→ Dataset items
------------------------------
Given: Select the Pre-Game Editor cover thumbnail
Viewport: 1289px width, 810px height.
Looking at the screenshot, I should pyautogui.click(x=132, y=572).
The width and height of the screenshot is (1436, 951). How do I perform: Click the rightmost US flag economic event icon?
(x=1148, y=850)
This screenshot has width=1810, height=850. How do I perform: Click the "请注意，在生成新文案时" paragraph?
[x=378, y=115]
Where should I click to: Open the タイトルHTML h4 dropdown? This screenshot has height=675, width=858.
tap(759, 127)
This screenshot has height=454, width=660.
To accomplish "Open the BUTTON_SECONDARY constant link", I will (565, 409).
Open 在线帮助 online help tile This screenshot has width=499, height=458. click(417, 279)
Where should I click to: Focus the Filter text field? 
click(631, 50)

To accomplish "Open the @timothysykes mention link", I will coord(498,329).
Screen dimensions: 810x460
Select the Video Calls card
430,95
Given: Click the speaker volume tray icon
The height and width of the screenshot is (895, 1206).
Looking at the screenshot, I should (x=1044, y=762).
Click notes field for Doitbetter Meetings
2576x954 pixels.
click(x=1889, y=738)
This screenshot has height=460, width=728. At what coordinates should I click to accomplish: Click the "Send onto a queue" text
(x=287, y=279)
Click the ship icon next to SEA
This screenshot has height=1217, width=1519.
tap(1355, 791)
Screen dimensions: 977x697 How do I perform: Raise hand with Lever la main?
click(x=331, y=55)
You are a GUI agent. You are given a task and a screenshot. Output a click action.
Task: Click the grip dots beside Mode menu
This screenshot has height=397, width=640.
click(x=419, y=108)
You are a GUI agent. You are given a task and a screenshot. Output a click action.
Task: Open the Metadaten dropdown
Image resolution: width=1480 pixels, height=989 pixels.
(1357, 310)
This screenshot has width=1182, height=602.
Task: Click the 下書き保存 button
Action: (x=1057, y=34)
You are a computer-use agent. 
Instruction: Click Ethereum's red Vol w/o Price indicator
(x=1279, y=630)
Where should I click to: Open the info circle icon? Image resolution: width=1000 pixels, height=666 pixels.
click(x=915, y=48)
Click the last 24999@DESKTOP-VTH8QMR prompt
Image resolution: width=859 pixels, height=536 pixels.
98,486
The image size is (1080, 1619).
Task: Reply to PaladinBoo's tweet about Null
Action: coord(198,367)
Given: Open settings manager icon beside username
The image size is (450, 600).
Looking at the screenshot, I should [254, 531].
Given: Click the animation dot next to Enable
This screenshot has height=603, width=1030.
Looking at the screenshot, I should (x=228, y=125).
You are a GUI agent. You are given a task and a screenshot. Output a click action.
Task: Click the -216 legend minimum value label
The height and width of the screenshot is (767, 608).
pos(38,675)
------------------------------
When a line in the data contains "link", return it as written.

→ Your solution
To accomplish "Open the BUTTON_SECONDARY constant link", I will (565, 409).
To accomplish "Open the @timothysykes mention link", I will coord(498,329).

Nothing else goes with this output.